Systemic inflammation persists in chronic HIV infection and is associated with increased rates of non-AIDS events such as cardiovascular and liver disease. Increased gut permeability and systemic exposure to microbial products are key drivers of this inflammation. Serum-derived bovine immunoglobulin/protein isolate (SBI) supports gut healing in other conditions such as inflammatory bowel disease.

Methods

In this randomized, double-blind study, participants receiving suppressive antiretroviral therapy (ART) with chronic diarrhea received placebo or SBI at 2.5 g BID or 5 g BID for 4 weeks, followed by a 20-week placebo-free extension phase with SBI at either 2.5 or 5 g BID. Intestinal fatty acid binding protein (I-FABP), zonulin, flagellin, lipopolysaccharide (LPS) and LPS-binding protein, and inflammatory markers were measured by ELISA or multiplex assays.
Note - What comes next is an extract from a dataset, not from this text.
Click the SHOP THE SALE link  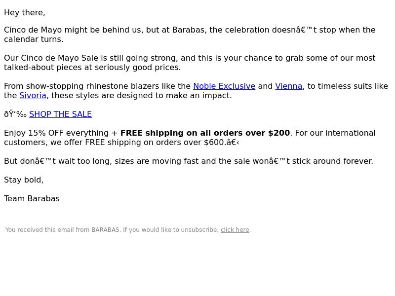coord(60,114)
Non-parametric tests were used for analysis.

Results

One hundred three participants completed the study. By week 24 SBI significantly decreased circulating levels of I-FABP (-0.35 ng/μL, P=0.002) and zonulin (-4.90 ng/μL, P=0.003), suggesting improvement in gut damage, and interleukin-6 (IL-6) (-0.40 pg/μL, P=0.002), reflecting improvement in systemic inflammation. In participants with the lowest quartile of CD4+ T-cell counts at baseline (189-418 cells/μL), CD4+ T-cell counts increased significantly (26 cells/μL; P=0.002).

Conclusions

Oral SBI may decrease inflammation and warrants further exploration as a potential strategy to improve gut integrity and decrease systemic inflammation among persons receiving prolonged suppressive ART.